When I had asked Lenore's Thomson about temperament and type, she had mentioned: "reactivity, adaptability, mood, distractibility, persistence, attention span, sensory sensitivity, and the like".
I later stumble on these same factors, finding out they were identified in recent decades, by a trio of theorists who had identified them mainly in children.
Most recently, in one of my wife's counseling books, From Stress to Well Being: Contemporary Christian Counseling (Craig W.Ellison, p. 27, 43)
Nine levels of temperamental differences (Chess, Thomas, Birch)
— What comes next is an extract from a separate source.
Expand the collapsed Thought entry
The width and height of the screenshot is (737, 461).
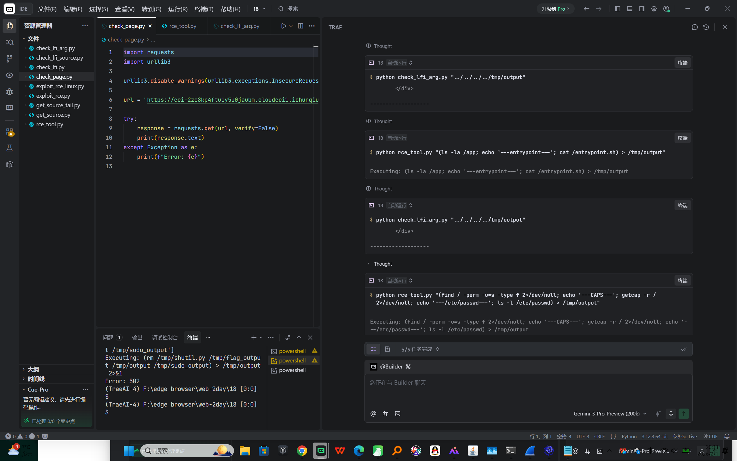click(383, 264)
approach-withdrawal (new stimuli)*
adaptability [less=high stress]*
intensity of reaction [high=stress]*
threshhold of responsiveness
quality of mood [negative=stress]
distractibility [low=high stress]
*Constellations found in children:
respond to new stimili
positively--mildly negative--negative withdrawal
in response to change
moderately intense, mostly positive--
intense, generally negative
You can even see these mentioned here, now:
(Originally, the article only mentioned the four temperaments).
This site claims there are ten (emotional sensitivity added), with a newly discovered eleventh; "Pace":
I would also find other references to "temperament" in children. A book called Galen's Prophecy (Kagan) looked like it would be a promising new look at the old four temperaments, but would also turn out to deal mostly with children.
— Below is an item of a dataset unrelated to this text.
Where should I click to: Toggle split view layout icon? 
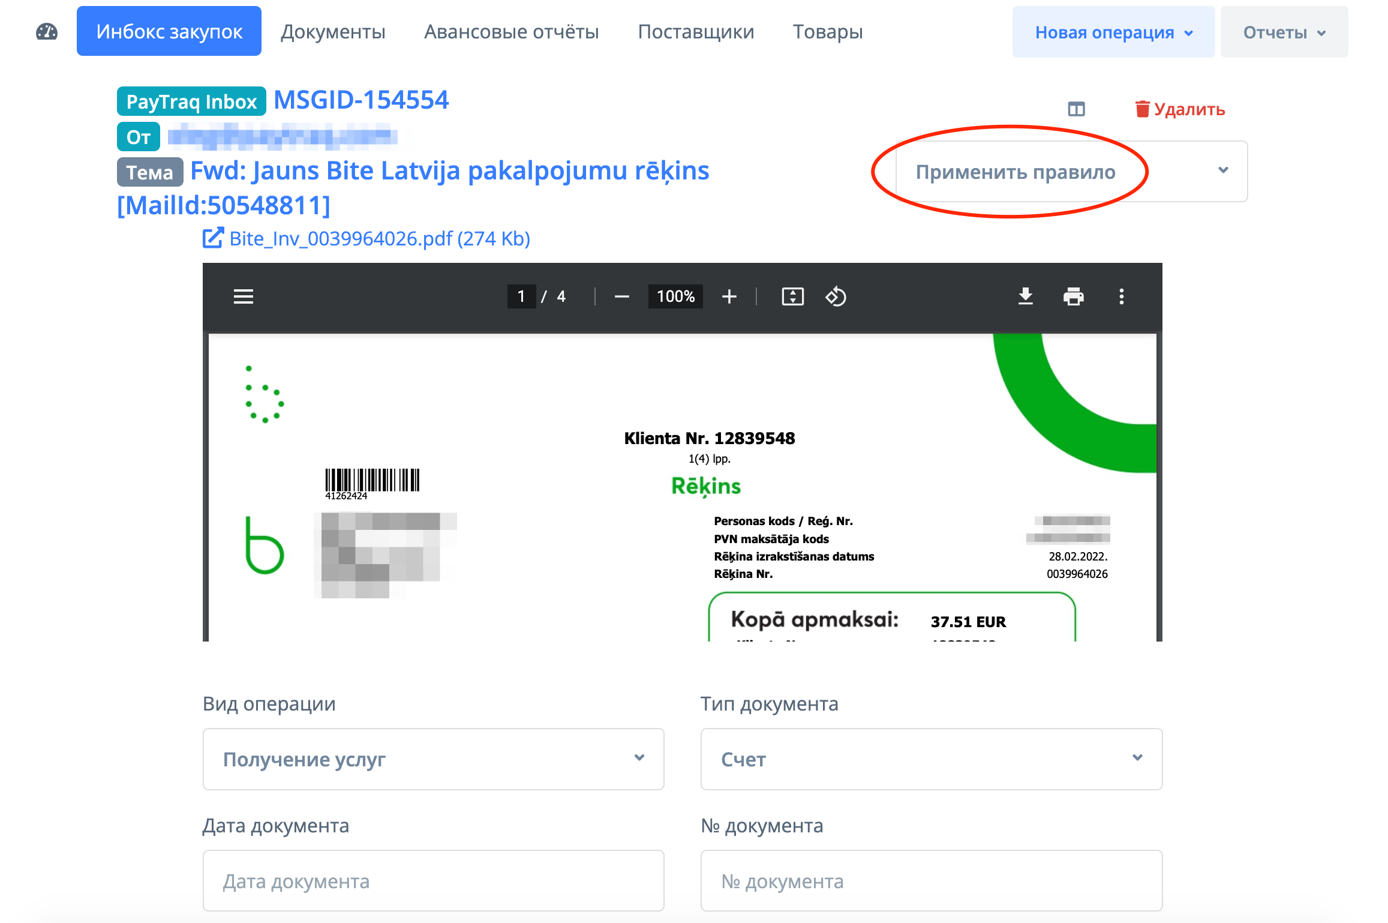(x=1076, y=109)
Another seemingly respectable mainline instrument is the Taylor-Johnson Temperament Analysis (T-JTA), which uses nine similar factors. http://www.tjta.com/abouttjta.htm
Outside of that, "Type A theory" seems to be the only typological system accepted in the mainstream field.
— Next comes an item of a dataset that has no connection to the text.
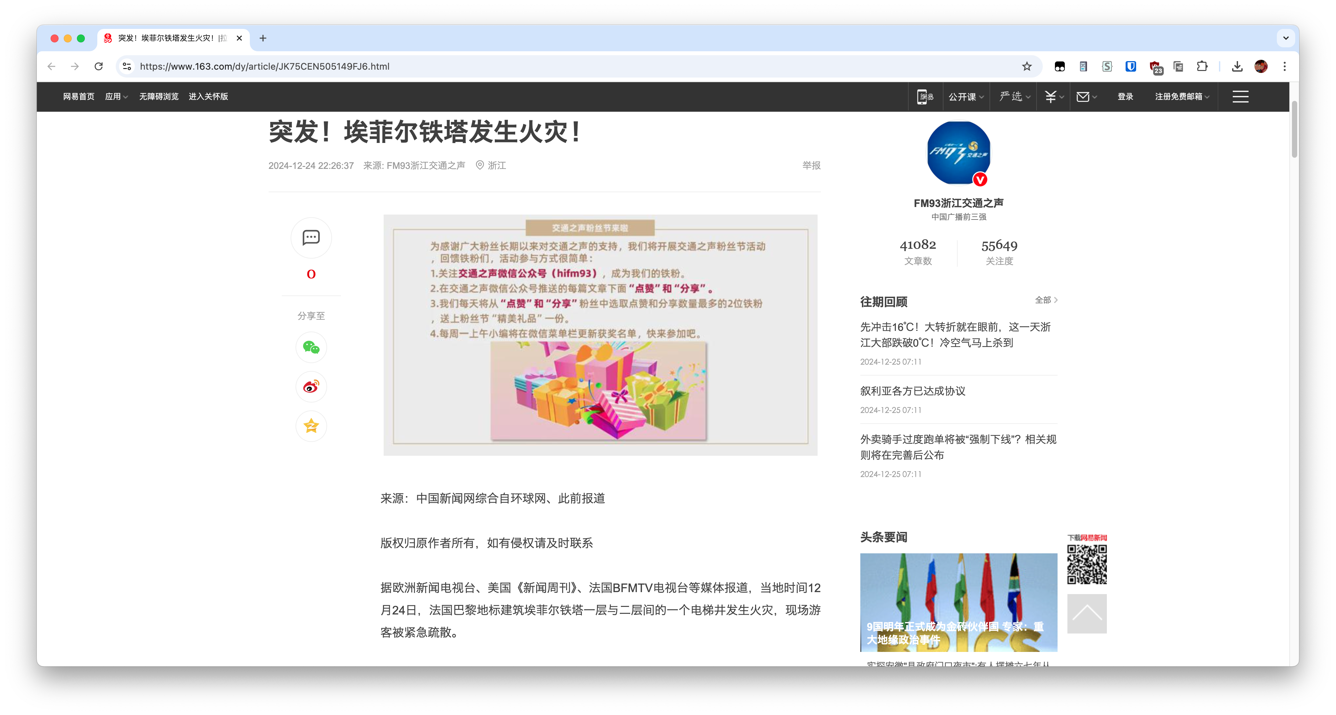Open the mail envelope icon in top bar
This screenshot has height=715, width=1336.
[1083, 96]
(It has been extended to four or more types in different organizations' version of the theory. Someone created a thread either here or at PerC recently on whether it fits MBTI in amy way. Seems to me, Type A seems to match EJ's).
So I would think, a way for typology to gain some more credibility in the larger field, would be to try to hook up with these factors. (FFM seems to have a little bit more respectability, but you still don't hear about it as much in the field).
It looks to me like many of those factors are somehow related to "expressiveness" and "responsiveness", which I have identified as the primary factors of temperament types. Expressiveness in MBTI/Keirsey would be E/I and cooperative pragmatic, and responsiveness (or "people/task") is directing/informing and structure/motive (which connect SJ with NT and SP with NF).
So what does anyone else think about combining type with these concepts? Is anyone else even familiar with them? Taken a test on them?